Integrated genetic analysis identifies a protective effect of MSRA against renal cell carcinoma

Abstract

Purpose: Deficiencies in methionine sulfoxide reductase (MSR) enzymes, which function as a defense system against oxidative stress, have been linked to age-related diseases, including cancer and neurodegenerative diseases. This study aimed to assess the association between genetic variants in MSR genes and susceptibility to renal cell carcinoma (RCC). Materials and methods: We systematically evaluated the effects of 89 common MSR gene polymorphisms on the risk of developing RCC in a cohort of 630 patients and controls.
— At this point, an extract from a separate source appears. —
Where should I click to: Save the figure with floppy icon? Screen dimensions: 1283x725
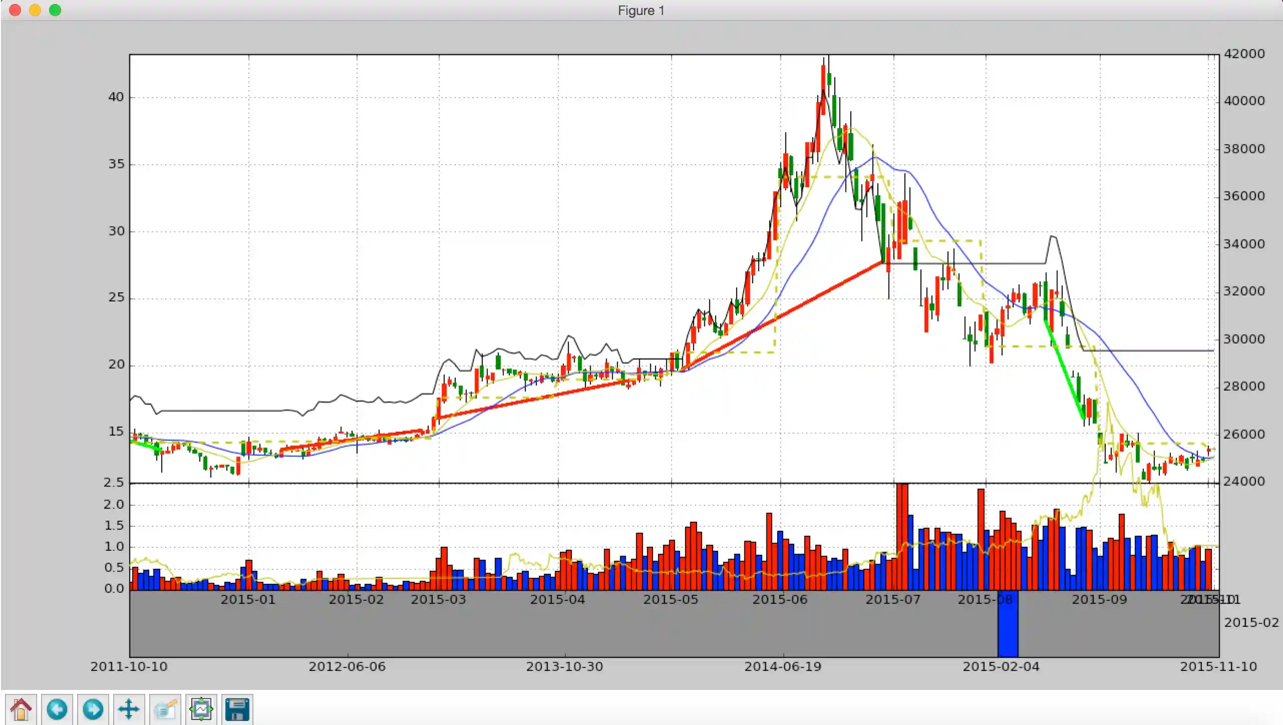[237, 709]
Furthermore, publicly available gene expression datasets were used to analyze gene expression and patient prognosis. Results: After adjusting for covariates and multiple testing corrections, MSRA rs56198596 and rs11782000 showed significant associations with the risk of RCC. Analysis of expression quantitative trait loci indicated that the risk alleles of these 2 variants tended to correlate with reduced MSRA expression. Pooled analyses of 19 kidney cancer gene expression datasets revealed that RCC exhibited lower MSRA expression than did normal tissues (P < 0.001) and that higher MSRA expression was associated with improved patient prognosis (P < 0.001). Conclusion: These findings suggest that MSRA gene variants may affect the risk of RCC, highlighting the potential protective role of MSRA and its contribution to a favorable RCC prognosis.